• [Entries shown]
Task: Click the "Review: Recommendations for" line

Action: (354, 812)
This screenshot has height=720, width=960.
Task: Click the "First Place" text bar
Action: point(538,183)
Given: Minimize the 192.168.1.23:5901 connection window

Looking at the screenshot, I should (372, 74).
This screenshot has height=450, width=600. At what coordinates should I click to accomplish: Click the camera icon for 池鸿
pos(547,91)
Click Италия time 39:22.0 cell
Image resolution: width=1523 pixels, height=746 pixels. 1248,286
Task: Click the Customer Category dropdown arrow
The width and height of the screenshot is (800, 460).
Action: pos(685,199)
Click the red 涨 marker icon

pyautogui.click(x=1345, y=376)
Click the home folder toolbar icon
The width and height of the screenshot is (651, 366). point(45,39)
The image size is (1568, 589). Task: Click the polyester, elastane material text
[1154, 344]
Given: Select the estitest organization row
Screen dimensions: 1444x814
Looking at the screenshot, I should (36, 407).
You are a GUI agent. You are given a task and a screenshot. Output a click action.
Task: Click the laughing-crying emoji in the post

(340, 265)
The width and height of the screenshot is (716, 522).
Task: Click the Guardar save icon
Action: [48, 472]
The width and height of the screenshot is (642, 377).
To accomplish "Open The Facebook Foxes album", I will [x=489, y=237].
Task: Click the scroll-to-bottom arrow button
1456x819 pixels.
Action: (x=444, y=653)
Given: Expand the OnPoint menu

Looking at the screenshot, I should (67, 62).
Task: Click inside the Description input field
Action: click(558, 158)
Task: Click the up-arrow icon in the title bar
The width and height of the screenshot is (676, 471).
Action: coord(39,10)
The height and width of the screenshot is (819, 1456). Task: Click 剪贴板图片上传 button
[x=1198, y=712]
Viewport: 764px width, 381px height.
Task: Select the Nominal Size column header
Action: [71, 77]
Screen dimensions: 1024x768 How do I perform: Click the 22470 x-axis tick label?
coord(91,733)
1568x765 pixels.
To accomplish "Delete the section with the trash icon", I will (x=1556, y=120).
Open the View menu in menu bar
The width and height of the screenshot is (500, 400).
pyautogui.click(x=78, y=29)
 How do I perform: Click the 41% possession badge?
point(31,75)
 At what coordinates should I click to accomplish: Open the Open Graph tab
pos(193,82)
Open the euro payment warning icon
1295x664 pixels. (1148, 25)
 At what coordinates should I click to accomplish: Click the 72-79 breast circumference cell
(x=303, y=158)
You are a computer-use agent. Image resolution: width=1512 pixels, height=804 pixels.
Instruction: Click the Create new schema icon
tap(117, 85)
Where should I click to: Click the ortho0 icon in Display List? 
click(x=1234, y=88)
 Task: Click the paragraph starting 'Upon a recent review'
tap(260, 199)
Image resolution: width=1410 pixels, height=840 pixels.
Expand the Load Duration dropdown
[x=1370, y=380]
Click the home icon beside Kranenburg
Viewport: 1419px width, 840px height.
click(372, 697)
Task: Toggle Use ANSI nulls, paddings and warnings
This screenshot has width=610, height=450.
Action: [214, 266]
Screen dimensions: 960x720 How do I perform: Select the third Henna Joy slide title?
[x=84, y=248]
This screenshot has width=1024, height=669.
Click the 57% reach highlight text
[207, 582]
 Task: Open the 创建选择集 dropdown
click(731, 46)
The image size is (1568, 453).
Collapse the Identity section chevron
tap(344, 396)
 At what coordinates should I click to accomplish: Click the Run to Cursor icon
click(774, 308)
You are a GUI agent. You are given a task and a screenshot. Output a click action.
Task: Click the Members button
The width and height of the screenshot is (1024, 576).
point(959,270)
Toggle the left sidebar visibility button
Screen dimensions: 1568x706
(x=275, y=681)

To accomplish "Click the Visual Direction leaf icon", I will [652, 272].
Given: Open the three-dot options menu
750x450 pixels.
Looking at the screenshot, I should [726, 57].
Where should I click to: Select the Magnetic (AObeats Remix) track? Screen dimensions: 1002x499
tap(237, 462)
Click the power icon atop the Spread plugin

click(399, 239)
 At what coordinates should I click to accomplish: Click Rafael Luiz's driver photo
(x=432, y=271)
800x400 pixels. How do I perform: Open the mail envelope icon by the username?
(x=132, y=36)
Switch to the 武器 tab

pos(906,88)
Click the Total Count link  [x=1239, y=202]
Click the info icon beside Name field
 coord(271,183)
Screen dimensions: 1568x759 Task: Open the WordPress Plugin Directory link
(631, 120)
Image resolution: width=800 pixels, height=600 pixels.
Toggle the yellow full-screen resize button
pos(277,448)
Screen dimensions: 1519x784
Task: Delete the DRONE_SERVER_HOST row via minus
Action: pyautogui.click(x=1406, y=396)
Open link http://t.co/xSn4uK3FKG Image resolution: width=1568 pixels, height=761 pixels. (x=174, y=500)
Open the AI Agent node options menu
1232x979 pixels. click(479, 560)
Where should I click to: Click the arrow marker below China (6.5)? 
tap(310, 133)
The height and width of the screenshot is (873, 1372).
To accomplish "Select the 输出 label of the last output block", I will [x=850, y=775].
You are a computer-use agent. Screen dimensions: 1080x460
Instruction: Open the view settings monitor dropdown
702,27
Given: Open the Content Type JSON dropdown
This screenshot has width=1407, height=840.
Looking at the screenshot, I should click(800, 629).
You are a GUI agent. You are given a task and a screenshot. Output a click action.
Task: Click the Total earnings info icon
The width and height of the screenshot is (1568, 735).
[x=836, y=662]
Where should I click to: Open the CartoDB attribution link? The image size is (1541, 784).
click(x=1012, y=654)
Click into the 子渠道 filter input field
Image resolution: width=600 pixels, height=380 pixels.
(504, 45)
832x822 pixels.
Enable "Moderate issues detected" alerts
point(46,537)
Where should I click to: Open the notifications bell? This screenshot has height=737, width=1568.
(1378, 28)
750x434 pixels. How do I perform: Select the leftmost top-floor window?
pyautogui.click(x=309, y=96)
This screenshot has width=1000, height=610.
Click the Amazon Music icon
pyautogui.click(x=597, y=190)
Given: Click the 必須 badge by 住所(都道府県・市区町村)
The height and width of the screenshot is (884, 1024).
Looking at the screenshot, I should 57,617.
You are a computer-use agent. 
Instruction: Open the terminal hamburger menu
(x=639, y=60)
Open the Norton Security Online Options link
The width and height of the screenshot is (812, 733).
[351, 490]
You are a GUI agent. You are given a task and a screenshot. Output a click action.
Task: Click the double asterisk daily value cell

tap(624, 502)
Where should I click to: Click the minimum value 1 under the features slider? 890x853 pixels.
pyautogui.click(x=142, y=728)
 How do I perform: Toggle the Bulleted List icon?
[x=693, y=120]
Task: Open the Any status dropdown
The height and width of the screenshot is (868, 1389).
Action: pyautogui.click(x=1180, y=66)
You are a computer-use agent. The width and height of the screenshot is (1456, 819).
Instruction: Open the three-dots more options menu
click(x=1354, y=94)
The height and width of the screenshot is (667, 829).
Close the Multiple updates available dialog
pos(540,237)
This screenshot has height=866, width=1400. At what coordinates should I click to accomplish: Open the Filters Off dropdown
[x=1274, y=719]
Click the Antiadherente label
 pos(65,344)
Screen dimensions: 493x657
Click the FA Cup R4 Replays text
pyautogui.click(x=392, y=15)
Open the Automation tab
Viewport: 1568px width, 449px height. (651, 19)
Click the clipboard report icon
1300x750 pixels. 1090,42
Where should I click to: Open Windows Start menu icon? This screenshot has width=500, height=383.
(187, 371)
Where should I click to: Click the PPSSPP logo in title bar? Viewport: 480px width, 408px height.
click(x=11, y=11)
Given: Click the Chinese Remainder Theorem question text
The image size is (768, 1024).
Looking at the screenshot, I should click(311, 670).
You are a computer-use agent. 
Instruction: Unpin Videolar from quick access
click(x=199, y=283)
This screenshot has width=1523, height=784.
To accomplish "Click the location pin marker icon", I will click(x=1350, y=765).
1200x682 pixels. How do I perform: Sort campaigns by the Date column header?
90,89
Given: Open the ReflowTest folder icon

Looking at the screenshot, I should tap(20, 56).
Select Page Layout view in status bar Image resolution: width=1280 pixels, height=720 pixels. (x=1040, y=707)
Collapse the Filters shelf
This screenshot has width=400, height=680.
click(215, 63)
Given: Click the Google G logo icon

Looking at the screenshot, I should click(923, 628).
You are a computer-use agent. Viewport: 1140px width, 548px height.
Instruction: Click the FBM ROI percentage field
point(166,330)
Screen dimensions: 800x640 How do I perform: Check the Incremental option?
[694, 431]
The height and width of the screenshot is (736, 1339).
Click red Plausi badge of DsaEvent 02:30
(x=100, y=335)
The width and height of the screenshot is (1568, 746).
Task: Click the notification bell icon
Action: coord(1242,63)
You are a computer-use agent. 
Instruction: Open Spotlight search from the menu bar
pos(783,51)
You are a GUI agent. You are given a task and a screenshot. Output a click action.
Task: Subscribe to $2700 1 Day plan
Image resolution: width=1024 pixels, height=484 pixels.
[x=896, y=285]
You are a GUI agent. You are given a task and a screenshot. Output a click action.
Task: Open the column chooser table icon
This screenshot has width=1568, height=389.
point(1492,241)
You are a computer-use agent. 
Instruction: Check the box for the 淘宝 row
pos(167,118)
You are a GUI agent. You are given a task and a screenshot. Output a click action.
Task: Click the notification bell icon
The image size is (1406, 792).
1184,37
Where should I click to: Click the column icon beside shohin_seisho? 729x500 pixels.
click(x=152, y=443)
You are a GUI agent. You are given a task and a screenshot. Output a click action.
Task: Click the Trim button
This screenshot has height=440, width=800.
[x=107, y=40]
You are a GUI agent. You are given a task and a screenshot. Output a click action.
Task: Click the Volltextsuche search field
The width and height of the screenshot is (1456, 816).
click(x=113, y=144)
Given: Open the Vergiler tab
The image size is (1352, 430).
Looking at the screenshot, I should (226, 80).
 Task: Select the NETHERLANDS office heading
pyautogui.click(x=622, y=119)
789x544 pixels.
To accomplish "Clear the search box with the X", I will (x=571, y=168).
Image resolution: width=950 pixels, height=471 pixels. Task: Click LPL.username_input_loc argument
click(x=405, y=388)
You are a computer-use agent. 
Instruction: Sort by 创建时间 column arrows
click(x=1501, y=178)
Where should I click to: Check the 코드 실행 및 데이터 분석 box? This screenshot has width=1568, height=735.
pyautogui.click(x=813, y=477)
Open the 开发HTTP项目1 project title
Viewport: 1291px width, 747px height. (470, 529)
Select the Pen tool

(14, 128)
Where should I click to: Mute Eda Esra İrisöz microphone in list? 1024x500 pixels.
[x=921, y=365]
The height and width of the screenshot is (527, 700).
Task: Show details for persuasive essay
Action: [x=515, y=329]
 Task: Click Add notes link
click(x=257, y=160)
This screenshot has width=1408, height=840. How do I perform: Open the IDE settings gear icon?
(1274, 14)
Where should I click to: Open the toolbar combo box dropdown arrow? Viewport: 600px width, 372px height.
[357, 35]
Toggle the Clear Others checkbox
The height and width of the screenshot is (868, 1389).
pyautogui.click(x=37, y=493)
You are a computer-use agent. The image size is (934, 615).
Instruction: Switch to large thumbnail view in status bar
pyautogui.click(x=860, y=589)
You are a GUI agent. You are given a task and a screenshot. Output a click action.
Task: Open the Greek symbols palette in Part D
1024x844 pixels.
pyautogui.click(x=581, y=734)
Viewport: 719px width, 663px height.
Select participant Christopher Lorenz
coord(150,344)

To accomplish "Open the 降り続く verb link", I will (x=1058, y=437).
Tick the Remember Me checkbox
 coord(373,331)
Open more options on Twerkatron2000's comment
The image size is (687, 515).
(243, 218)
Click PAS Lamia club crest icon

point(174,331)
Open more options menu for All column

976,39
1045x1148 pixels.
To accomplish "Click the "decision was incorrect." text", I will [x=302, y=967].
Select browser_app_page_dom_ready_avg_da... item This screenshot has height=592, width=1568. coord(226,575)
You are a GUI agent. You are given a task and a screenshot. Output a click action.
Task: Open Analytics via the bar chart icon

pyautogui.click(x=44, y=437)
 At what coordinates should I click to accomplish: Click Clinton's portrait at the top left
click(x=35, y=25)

• [Task details] Copy out the records above from the line containing "Where should I click to: Click the ortho0" through the line containing "click(774, 308)", with no changes.

• [Answer in full]
Where should I click to: Click the ortho0 icon in Display List? 
click(x=1234, y=88)
 Task: Click the paragraph starting 'Upon a recent review'
tap(260, 199)
Image resolution: width=1410 pixels, height=840 pixels.
Expand the Load Duration dropdown
[x=1370, y=380]
Click the home icon beside Kranenburg
Viewport: 1419px width, 840px height.
click(372, 697)
Task: Toggle Use ANSI nulls, paddings and warnings
This screenshot has width=610, height=450.
Action: [214, 266]
Screen dimensions: 960x720 How do I perform: Select the third Henna Joy slide title?
[x=84, y=248]
This screenshot has width=1024, height=669.
Click the 57% reach highlight text
[207, 582]
 Task: Open the 创建选择集 dropdown
click(731, 46)
The image size is (1568, 453).
Collapse the Identity section chevron
tap(344, 396)
 At what coordinates should I click to accomplish: Click the Run to Cursor icon
click(774, 308)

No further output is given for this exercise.